Proper tire tread is important for driving safety and fuel efficiency. But what constitutes adequate tire tread? Brand new, most car tires have an average tire depth between 10/32” or 11/32”, and the U.S. Department of Transportation (USDOT) recommends replacing tires when the tread has deteriorated to 2/32 of an inch or lower. But with such a small fraction at play, it is difficult to gauge this measurement by simply looking at your tires. Fortunately, there is a handy little trick you can use to measure your tire tread any day of the week! It’ll cost you though, but only a single penny!
Continue reading to learn how to use a penny to measure tire tread, plus some additional methods for measuring tire tread.
How to Measure Tire Tread With a Penny
Measuring tire tread with just a single penny is so simple even a child could do it! In fact, this is a fun trick to teach your kids, especially if they like to be little helpers around the garage or if they are older and preparing to learn how to drive. You already know you can find pennies all over your house, so grab a pile and keep a little bag in the garage or carport or even inside your vehicle. This way, you know you are prepared to measure your tire tread, whether at home or on the go.
The key to measuring tire tread using a penny is to keep the penny in the right direction. Here’s what to do:
❶► Turn your penny upside down, with the Lincoln’s head facing you.
❷► Insert the penny headfirst into the groove of your tire.
❸► Look for Lincoln’s head.
Can you still see Lincoln’s head? If so, your tire tread is low. In fact, it is lower than the recommended limit of 2/32 of an inch.

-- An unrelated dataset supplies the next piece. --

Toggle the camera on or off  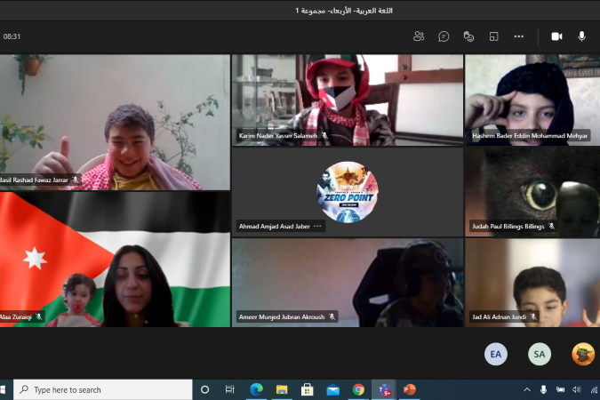point(556,36)
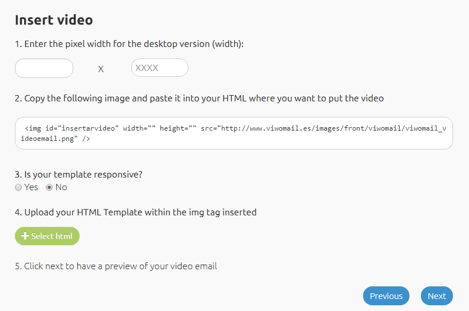Select the No radio button
Image resolution: width=469 pixels, height=311 pixels.
[x=49, y=187]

If you cannot see Lincoln’s head. After inserting it into your tire groove, you still have plenty of tread to work with.
Repeat this process on the remaining three tires. Keep in mind that tire tread can differ from tire to tire, even on the same vehicle. So, it is important to always check all tires.
Additional Tire Tread Measuring Tools
Although the penny tire tread trick is effective and reliable, you can get a more accurate measurement by using a store-bought device such as a tread depth gauge. Large trucks and commercial vehicles typically have tires with built-in tire tread wear indicator bars that will appear and present themselves when the tire tread reaches 2/32 of an inch. For all other vehicles, you can rely on a tread depth gauge, which is available at any automotive parts store or department store with an automotive section.